Pixel coordinate grounding data:

[Start of Attachment]

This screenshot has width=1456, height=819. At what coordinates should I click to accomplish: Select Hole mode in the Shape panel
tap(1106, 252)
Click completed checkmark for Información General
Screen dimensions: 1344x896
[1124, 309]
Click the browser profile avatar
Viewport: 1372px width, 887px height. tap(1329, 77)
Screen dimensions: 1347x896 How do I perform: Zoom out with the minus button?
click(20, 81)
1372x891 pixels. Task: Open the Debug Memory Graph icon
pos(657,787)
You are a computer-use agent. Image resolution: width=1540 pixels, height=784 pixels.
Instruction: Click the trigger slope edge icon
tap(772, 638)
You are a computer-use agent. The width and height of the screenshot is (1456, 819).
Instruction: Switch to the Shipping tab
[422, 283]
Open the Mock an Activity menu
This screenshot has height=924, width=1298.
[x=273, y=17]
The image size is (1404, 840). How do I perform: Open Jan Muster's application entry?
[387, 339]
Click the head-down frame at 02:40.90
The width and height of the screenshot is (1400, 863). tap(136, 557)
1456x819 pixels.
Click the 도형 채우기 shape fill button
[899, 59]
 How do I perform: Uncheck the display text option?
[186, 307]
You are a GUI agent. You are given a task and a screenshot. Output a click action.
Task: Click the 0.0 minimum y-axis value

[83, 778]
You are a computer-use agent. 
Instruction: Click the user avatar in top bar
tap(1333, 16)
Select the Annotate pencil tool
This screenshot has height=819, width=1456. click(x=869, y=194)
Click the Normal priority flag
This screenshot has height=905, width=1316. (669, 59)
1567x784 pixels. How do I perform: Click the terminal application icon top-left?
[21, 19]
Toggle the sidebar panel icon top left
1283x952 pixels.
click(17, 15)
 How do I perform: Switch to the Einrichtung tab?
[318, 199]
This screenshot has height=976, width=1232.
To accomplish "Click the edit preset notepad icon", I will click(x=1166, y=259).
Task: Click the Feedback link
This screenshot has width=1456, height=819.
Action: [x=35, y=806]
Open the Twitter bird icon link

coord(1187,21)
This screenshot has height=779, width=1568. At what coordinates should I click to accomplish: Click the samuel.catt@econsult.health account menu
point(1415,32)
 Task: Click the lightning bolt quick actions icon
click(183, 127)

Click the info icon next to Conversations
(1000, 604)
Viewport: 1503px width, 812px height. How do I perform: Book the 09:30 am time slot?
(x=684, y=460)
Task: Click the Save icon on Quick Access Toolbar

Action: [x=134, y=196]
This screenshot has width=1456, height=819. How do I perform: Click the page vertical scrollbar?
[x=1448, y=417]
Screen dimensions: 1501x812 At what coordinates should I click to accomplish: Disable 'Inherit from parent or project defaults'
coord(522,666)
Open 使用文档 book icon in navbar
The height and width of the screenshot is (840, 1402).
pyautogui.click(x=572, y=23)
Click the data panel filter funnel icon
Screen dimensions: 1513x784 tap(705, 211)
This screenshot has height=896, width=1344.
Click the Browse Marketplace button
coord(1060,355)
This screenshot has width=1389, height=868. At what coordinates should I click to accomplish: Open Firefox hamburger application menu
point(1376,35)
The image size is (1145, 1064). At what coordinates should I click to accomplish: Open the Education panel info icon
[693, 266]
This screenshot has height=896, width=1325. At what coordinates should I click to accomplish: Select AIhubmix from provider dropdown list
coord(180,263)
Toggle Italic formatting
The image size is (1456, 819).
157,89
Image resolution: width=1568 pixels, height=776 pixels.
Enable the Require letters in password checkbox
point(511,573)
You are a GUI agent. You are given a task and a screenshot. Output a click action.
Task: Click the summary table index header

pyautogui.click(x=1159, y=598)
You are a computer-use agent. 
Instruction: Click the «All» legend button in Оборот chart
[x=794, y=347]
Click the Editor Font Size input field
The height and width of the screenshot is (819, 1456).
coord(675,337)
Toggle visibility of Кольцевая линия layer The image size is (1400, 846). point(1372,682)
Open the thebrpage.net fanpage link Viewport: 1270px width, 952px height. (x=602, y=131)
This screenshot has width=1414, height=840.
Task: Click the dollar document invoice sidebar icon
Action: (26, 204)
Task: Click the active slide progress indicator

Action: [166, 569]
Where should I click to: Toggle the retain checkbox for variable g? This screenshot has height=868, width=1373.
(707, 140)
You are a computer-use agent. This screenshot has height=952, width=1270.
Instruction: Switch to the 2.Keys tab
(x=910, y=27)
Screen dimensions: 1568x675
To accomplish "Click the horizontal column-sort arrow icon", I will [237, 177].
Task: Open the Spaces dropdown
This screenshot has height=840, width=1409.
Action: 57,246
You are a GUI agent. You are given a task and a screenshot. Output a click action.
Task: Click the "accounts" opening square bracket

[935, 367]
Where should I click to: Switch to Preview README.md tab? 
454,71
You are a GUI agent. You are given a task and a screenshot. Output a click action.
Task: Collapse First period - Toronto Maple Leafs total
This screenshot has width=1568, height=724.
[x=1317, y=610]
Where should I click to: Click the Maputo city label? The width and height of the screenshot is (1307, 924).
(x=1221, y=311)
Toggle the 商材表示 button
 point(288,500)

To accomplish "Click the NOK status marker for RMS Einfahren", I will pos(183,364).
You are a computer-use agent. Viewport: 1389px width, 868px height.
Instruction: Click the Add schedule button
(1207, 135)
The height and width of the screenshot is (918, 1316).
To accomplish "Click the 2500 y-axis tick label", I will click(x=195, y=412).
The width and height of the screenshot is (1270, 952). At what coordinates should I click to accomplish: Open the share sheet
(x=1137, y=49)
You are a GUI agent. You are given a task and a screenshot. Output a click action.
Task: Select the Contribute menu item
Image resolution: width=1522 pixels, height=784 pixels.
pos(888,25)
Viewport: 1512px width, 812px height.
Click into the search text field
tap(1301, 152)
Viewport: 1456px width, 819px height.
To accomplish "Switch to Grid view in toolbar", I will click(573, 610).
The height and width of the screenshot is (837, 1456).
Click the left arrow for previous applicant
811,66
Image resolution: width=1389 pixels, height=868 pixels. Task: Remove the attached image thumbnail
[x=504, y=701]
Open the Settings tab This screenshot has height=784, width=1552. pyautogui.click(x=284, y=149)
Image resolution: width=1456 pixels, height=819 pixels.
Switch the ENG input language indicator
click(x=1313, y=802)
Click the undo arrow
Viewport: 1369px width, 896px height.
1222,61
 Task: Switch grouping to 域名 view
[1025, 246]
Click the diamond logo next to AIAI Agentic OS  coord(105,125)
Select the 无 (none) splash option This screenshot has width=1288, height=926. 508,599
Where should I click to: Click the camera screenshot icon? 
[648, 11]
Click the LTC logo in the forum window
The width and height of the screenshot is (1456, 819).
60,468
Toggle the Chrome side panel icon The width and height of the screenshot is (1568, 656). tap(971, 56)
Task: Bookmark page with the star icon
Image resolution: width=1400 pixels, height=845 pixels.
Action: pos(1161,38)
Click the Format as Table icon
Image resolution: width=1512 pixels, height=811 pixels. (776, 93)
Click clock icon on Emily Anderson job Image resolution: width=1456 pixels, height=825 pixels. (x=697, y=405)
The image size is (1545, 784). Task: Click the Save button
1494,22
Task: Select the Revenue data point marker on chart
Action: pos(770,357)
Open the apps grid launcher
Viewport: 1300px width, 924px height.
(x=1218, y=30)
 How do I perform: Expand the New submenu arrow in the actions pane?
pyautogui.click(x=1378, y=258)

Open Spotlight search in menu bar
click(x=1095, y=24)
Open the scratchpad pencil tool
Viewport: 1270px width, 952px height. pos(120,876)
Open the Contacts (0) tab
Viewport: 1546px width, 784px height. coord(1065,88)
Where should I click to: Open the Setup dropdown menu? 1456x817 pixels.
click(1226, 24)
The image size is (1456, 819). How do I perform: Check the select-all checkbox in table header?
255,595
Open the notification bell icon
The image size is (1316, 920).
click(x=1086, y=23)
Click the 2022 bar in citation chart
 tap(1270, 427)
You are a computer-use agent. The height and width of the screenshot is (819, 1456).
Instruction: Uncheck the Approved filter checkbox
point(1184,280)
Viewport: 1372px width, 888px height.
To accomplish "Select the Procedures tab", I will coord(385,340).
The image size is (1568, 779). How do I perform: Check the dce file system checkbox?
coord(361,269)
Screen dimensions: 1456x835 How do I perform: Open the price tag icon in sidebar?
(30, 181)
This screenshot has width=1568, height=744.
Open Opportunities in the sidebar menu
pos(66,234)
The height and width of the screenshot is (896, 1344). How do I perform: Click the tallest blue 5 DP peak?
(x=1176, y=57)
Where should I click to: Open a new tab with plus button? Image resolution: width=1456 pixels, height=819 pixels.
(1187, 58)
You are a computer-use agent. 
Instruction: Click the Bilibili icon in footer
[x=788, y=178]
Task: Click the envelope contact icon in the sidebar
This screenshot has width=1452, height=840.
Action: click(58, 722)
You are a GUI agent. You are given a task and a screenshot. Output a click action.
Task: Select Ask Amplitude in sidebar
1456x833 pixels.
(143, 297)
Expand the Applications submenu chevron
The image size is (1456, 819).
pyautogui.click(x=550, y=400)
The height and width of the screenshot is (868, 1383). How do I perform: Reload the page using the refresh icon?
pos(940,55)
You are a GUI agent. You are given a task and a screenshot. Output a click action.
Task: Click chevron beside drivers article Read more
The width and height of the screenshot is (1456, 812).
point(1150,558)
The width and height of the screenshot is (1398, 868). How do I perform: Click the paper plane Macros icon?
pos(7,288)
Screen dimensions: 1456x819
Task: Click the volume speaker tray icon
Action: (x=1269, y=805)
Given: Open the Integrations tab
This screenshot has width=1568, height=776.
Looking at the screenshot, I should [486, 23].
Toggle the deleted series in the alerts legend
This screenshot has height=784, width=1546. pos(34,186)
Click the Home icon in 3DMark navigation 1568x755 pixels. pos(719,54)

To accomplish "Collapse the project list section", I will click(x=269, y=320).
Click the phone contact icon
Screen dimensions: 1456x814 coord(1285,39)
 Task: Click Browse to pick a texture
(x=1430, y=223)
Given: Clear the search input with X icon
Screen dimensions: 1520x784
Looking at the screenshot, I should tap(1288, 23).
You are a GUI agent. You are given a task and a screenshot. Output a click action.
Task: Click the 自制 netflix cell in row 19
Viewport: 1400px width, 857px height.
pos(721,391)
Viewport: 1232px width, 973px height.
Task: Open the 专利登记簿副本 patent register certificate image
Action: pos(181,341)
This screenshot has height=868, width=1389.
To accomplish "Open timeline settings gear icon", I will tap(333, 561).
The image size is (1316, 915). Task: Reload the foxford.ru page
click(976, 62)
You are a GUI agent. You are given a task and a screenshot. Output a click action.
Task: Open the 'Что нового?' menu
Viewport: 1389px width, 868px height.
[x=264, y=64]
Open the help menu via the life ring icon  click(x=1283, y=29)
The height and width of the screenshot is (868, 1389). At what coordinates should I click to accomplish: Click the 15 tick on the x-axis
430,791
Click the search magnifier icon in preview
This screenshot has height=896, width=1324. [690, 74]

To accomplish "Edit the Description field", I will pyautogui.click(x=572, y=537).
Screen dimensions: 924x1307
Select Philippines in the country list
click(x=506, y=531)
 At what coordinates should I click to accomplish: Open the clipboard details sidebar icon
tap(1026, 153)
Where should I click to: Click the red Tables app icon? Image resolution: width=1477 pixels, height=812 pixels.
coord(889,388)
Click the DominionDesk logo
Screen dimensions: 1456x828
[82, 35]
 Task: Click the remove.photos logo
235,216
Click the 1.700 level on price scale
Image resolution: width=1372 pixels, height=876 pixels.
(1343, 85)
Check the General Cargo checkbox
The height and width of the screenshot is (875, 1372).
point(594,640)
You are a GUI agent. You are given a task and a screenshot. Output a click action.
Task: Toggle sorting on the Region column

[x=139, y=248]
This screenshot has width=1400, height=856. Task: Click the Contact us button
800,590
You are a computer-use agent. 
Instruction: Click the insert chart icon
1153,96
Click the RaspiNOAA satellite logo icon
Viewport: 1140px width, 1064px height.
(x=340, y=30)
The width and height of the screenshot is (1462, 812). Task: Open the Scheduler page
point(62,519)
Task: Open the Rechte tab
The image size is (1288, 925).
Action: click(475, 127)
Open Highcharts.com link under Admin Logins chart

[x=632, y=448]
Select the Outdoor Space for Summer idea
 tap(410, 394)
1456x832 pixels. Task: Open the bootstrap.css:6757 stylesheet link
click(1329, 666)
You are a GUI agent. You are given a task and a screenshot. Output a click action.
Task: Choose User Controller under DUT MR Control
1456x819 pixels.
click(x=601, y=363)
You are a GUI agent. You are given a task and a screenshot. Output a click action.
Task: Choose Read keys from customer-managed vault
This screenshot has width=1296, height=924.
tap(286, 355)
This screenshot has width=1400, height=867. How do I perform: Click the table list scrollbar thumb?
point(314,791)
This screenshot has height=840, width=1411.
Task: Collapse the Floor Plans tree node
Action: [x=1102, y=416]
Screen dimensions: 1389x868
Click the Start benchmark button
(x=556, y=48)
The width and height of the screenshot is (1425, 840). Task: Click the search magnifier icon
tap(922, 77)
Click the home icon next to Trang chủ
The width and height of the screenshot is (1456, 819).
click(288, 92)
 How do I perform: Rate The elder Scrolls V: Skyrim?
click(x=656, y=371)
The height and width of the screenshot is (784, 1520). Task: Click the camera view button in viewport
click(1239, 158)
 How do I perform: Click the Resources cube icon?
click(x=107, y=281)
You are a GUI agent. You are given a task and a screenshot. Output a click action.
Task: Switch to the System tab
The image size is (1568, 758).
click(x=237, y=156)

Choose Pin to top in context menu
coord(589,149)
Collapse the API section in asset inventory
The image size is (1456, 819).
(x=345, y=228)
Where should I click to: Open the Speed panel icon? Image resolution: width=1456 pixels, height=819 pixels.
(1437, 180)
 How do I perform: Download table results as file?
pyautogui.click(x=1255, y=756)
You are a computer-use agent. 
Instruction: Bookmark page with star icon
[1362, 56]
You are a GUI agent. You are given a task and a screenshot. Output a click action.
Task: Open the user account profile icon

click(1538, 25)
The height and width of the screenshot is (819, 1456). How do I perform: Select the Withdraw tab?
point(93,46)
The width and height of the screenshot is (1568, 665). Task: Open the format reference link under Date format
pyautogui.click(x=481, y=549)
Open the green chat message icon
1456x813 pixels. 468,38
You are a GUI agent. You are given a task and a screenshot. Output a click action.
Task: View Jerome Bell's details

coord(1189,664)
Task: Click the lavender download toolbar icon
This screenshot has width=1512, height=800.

[End of Attachment]

**THE PROBLEM**:
Reproduce the lines above, beginning at the line with "Click into the search text field" and stopping after the line with "The height and width of the screenshot is (837, 1456).", exactly as they are.

**REPLY**:
Click into the search text field
tap(1301, 152)
Viewport: 1456px width, 819px height.
To accomplish "Switch to Grid view in toolbar", I will click(573, 610).
The height and width of the screenshot is (837, 1456).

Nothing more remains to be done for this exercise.